ACCP suggests giving the last dose of LMWH (e.g., enoxaparin/Lovenox) 24 hours before surgery. (Grade 2C)
When should enoxaparin/Lovenox as bridging therapy be resumed after surgery?
- When using low-molecular weight heparin (e.g. enoxaparin/Lovenox) as bridging therapy, resume it within 24 hours after surgery in patients undergoing surgery with average risk for postoperative bleeding (Grade 2C)
- For patients undergoing surgeries with higher risk of postoperative bleeding (see below), wait 48-72 hours before restarting enoxaparin/Lovenox as bridging anticoagulation (Grade 2C).
Surgeries with higher risk of postoperative bleeding include (but aren’t limited to):
- Urologic surgery including prostate surgery, kidney biopsy or nephrectomy;
- Pacemaker/implantable cardioverter-defibrillator placement;
- Resection of colon polyps, especially large sessile ones;
- Surgery on blood-filled organs like the liver, kidney, and spleen;
- Joint replacements, major cancer resections, and reconstructive plastic surgery;
- Intracranial, cardiac, or spinal surgery.
For people undergoing major surgery, or minor dental or dermatologic procedures or cataract surgery, how should warfarin/Coumadin and aspirin be managed?
These are all suggestions based on consensus/weak evidence (Grade 2C):
- For people undergoing minor dental procedures, either stop warfarin/Coumadin 2-3 days before the procedure, or continue it throughout and use an oral prohemostatic agent.
- For minor dermatologic procedures or cataract surgery, continue warfarin/Coumadin and work on attaining local hemostasis.
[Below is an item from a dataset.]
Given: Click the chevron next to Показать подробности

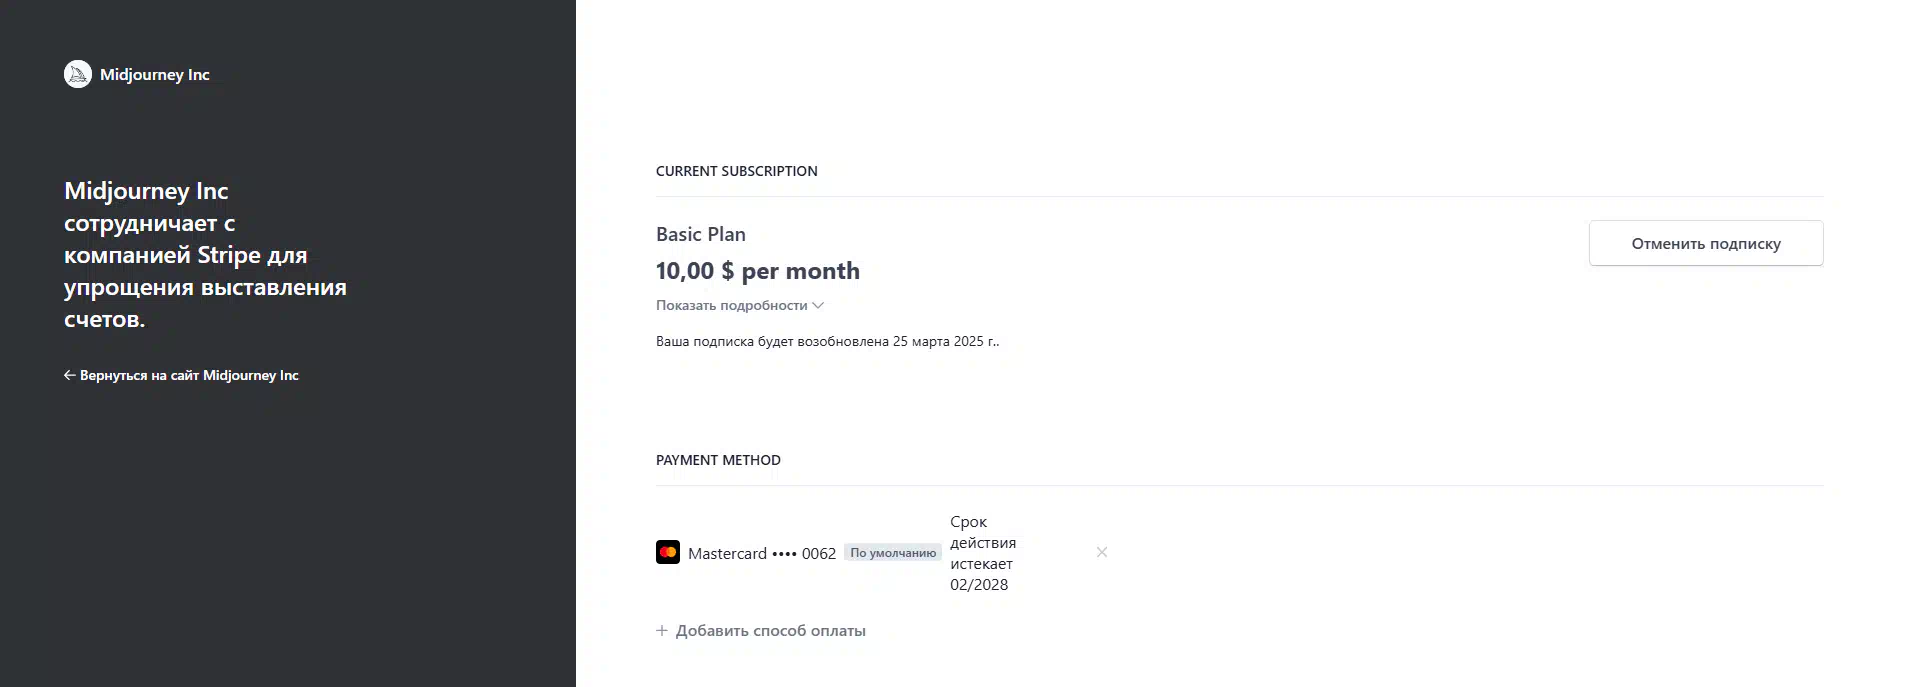Looking at the screenshot, I should click(818, 305).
- People taking aspirin as secondary prevention for cardiovascular disease are at higher risk for cardiovascular events; they should continue taking aspirin (don’t interrupt therapy) prior to major or minor surgery.
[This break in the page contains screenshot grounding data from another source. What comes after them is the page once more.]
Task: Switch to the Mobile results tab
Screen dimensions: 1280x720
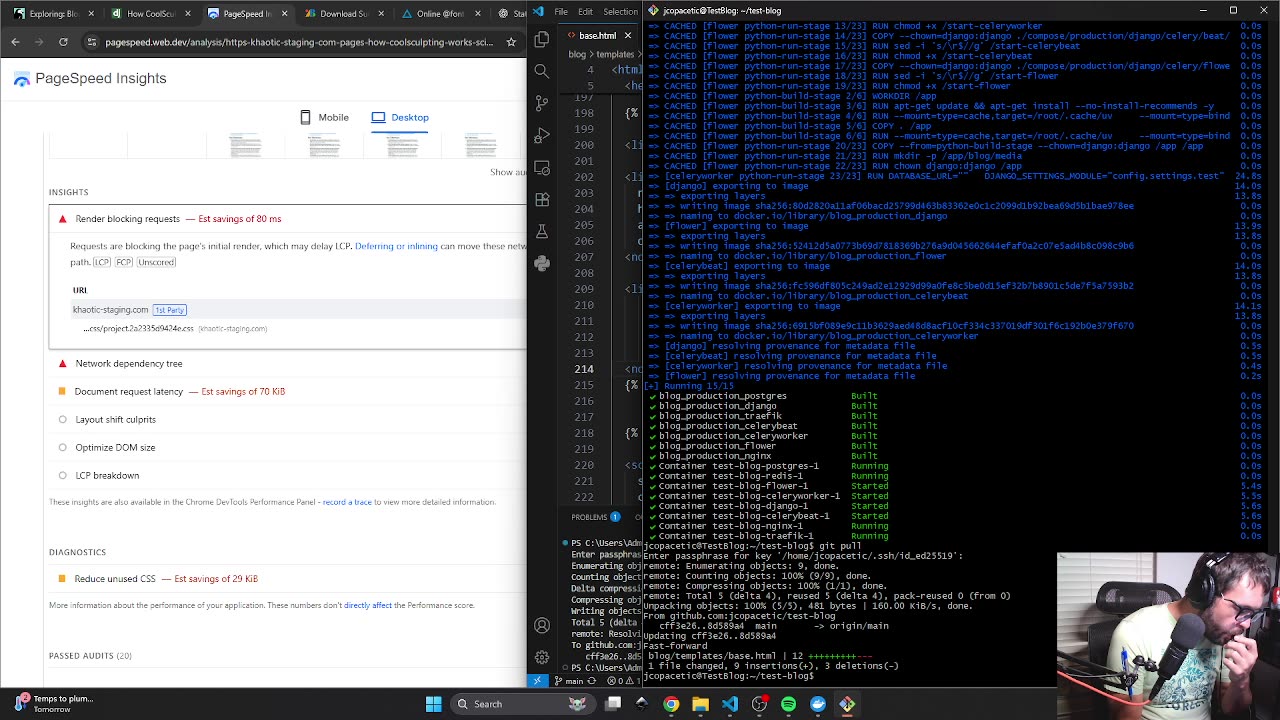Action: pos(324,117)
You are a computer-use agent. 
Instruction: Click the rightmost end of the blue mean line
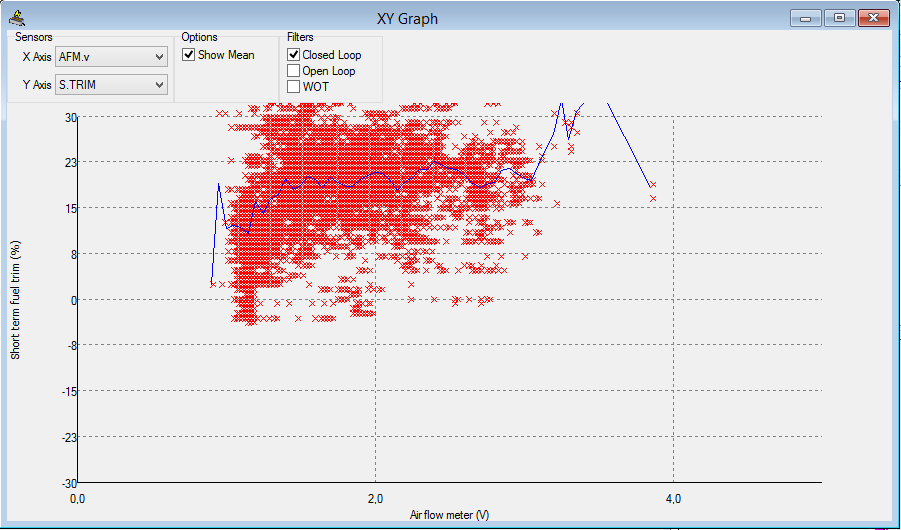(652, 186)
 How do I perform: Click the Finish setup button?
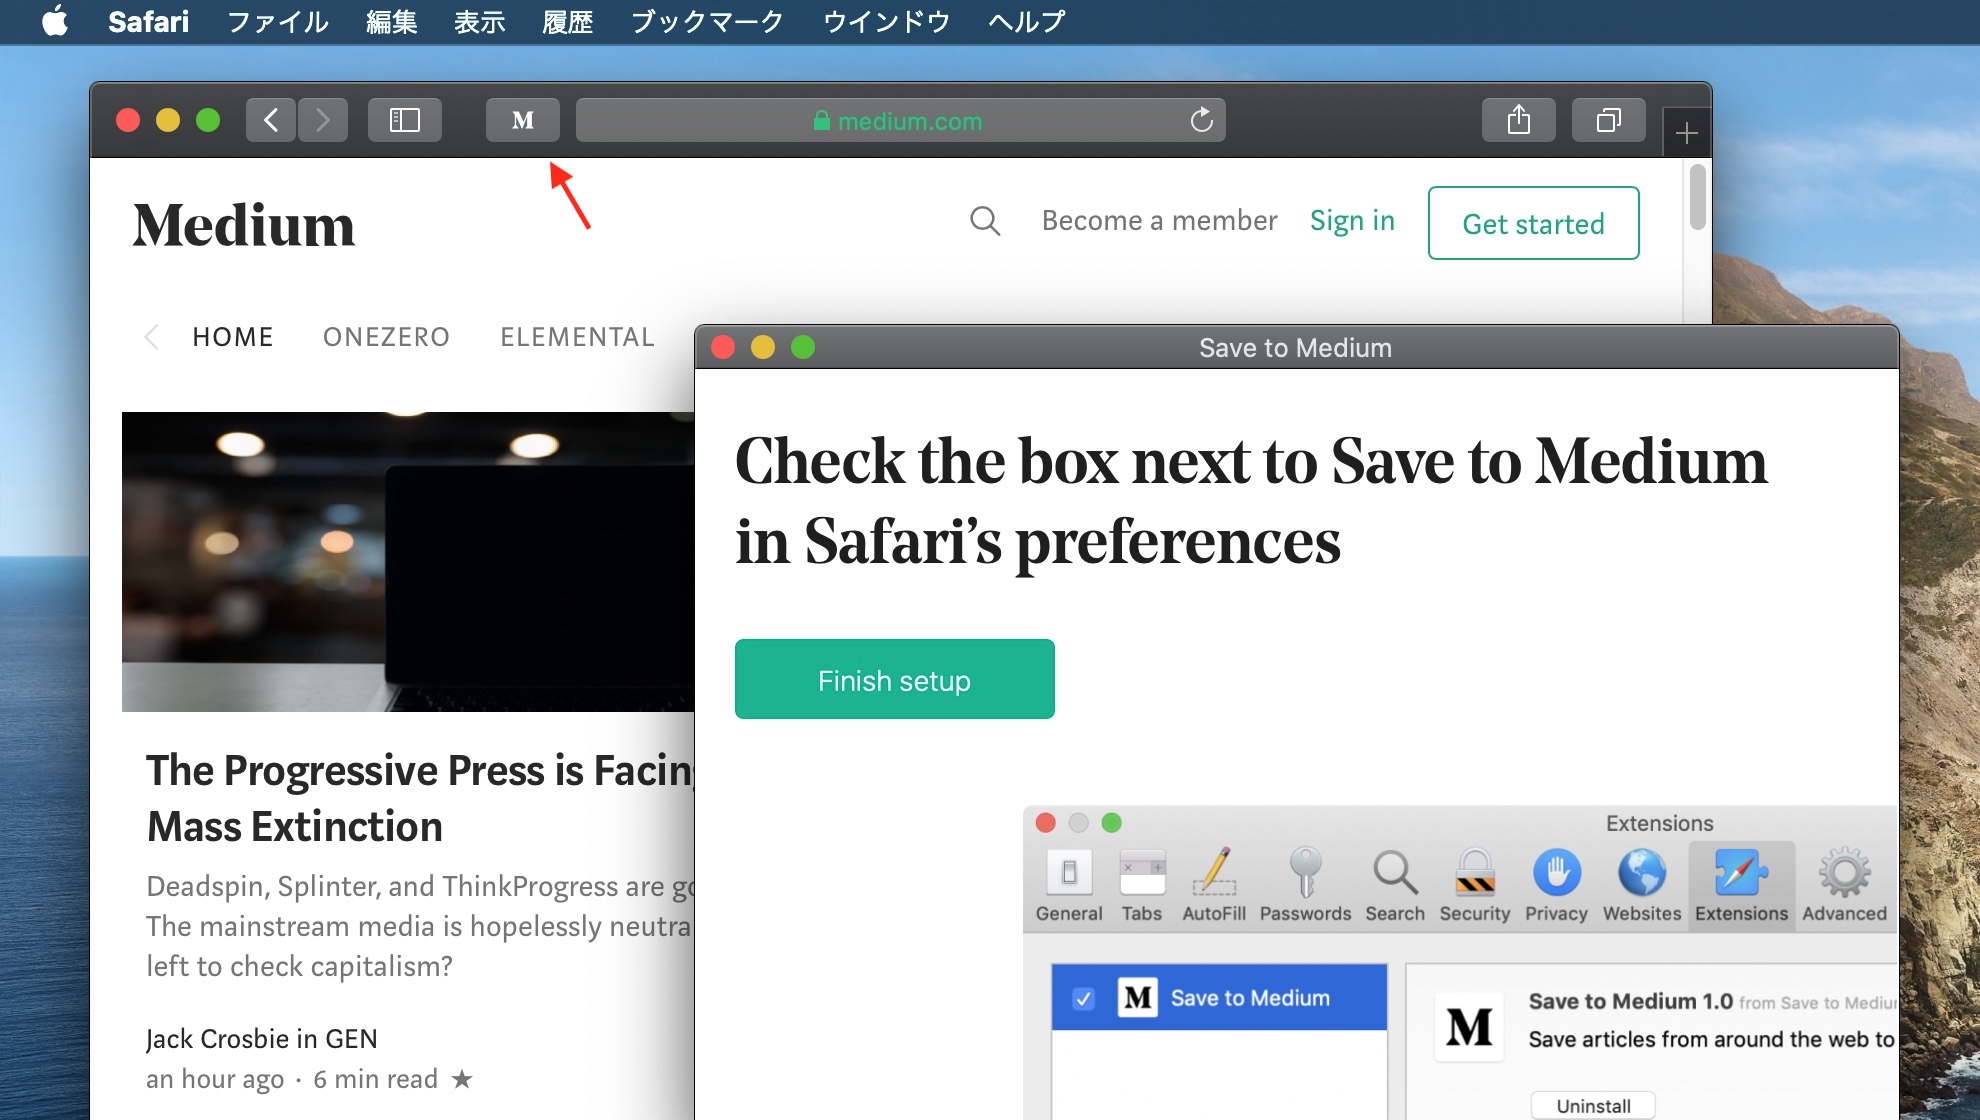893,681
- Those at lower risk (those taking aspirin as primary prevention of cardiovascular disease) should interrupt aspirin 7-10 days prior to major or minor surgery.
- Those taking both aspirin and an additional antiplatelet agent like clopidogrel (Plavix) or prasugrel (Effient) who are undergoing CABG bypass surgery should continue aspirin and stop the additional antiplatelet agent 5 days before surgery.
Notably, the ACCP largely shied away from making recommendations about interrupting clopidogrel/Plavix or prasugrel/Effient prior to major or minor surgery. Anecdotally, interventional pulmonologists consider Plavix to cause much more significant intraprocedural bleeding compared to aspirin.
For people with coronary artery stents taking both aspirin and clopidogrel/Plavix or prasugrel/Effient, how should surgery be planned (or delayed)?
- After placement of a bare-metal stent, defer surgery for at least 6 weeks (Grade 1C: strong recommendation based on consensus / weak evidence);
- After placement of a drug-eluting stent, defer surgery for at least 6 months (Grade 1C).
- If someone needs surgery before these safety-timeframes have elapsed, ACCP suggests continuing both aspirin and clopidogrel/Plavix or prasugrel/Effient around the time of surgery (Grade 2C; suggestion based on consensus/weak evidence).
The ACCP makes caveats throughout this recommendation document emphasizing that the patient’s personal preferences should be discussed and considered in medical decision-making, with statements to the effect of “if a patient is particularly averse to bleeding, the risk of bleeding should be considered more highly than the risk of thromboembolism.” This is reasonable, but could easily become a cop-out or abdication of responsibility by the doctor. You, the physician, have seen and managed bleeding complications from anticoagulation; the patient is usually operating off rumors and nebulous fears. It’s the doctor’s job to make sense of the situation, synthesize the risks of various approaches, then to recommend the best possible treatment course — not to interrogate a fearful, inexperienced patient in the midst of a serious illness about her relative aversions to harm from bleeding vs. thromboembolic complications.
Douketis JD et al. Perioperative Management of Antithrombotic Therapy. Antithrombotic Therapy and Prevention of Thrombosis, 9th ed: American College of Chest Physicians Evidence-Based Clinical Practice Guidelines. CHEST 2012;141 (2 suppl): e326S-e350S.